Text section:
[Start]
This is a follow-up to my earlier response to your email. After internally discussing
your point about the PML being an artificial restriction and the possibility
of multiple exit points out of an MPLS domain, we think
we understand what you were saying, but think that implementing that
may require stretching an MPLS-based solution (which was our goal)
a bit, since it may require information beyond what is easily available
to MPLS. This was one reason we had not expanded our initial solution
to include such cases.

However, your point is a valid one, and we'd like to explore to what extent
such alternatives can be incorporated into an MPLS-based recovery
mechanism such as ours. One of my colleagues, Ben Mack-Crane, who I believe
understands your point best, will be sending out an email explaining
what we think your point was, and we'd appreciate receving your feedback
on whether we've captured it right, and other follow-up thoughts.

Regards,
-Vishal

On Monday, April 17, 2000 11:40 AM, dallan@nortelnetworks.com [SMTP:dallan@nortelnetworks.com] 
wrote:
> Vishal:
>
> 	<snip>
>
> > I am not sure why you call it a "scalability hit". The RNT mechanism
> > cannot
> > be any worse than having one backup LSP per working LSP.
> > Also, how do you get (n+1)^2 meshing (and what is "n")?
> > In general if the backup paths form trees, you get savings.
> >
> 	My concern is not with the RNT mechanism. It is more with the
> construction of useful working and protection paths that are:
> 	- physically diverse
> 	- optimal
> 	That concern is not specific to your proposal.
>
> 	<snip>
>
> > First, I am not sure how you define a protection domain (and whether that
> > definition is the
> > same as the one we use in our draft).
[End]
Given information:
[Start]
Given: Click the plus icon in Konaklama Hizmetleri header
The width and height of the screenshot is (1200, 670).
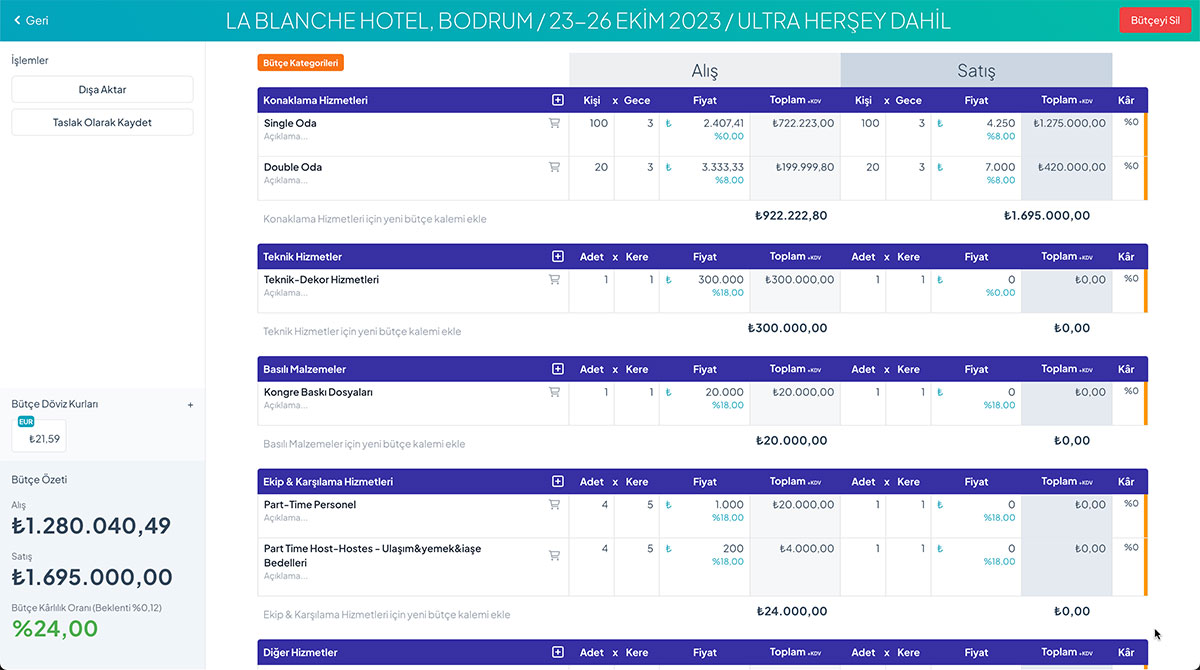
[End]
Stated problem 1: Echo the MPLS recovery email word for word, starting with "a bit, since" and going on through "include such cases.".
Stated problem 2: Which distinct acronyms of three or more capital letters appear in the MPLS recovery email? Give each one once.
Stated problem 3: Pick up the email on MPLS recovery after its last line and keep writing.

Reply 1:
a bit, since it may require information beyond what is easily available
to MPLS. This was one reason we had not expanded our initial solution
to include such cases.

Reply 2: PML, MPLS, RNT, LSP, SMTP

Reply 3:
> >
> 	Ultimately the problem I have is with the definition of protected
> domain. It limits the protection domain to being a set of LSRs with an
> explicitly identifed PSL and PML, which I take to mean it is a contiguous
> MPLS cloud or some administrative subset which has single egress point
> (which may be an artificial limitation). The statement that the PSL and PML
> are identified during the setting up of an LSP also bounds the granularity
> of the merge function to being that of the FEC that the LSP is set up to
> forward. I find this limiting.
>
> 	So why is there an explicit merge function inside the MPLS cloud?
> The whole network will not be MPLS, therefore merge can be deferred further
> towards the edge of the network and increased reliability can be obtained if
> the protection domain extends beyond MPLS domain. Where the merge function
> occurs for a specific packet will not be known to the PSL at LSP setup as it
> is a function of overall network state ands that's OK. How packets at some
> point downstream end up back on a common routing to a host doesn't have to
> happen at the granularity of the LSP originated at the PSL and may not
> happen until a true single point of attachment to the network is reached
> many hops beyond the edge of the MPLS cloud.
>
> 	If such a thing as the PML existed, then the PML would have to
> promiscuously accept packets from both the working and backup trees anyway
> as not all failures in a tree would be propagated to all PSLs. So it is
> really nothing more than an LSR which "by convention" stuff has to pass
> through. It may anchor a RNT for livliness messaging for each tree that ends
> there (which functionally can be disassociated from a promiscuous merge
> function as there is no reason that fast failure detection needs common
> state between working and protection paths either except at the PSL). What
> that means to me is that there is a "single point of failure" (the "per LSP"
> PML) which could be avoided "by convention" as well by allowing multiple
> points of egress from the MPLS protected domain (which is a subset of the
> network protected domain).
>
> 	As much as we would like a tidy, administrable and measurable
> definition of how far protection extended, IMHO the network would be more
> reliable if we didn't cap the definition of protected domain as being wholly
> within MPLS.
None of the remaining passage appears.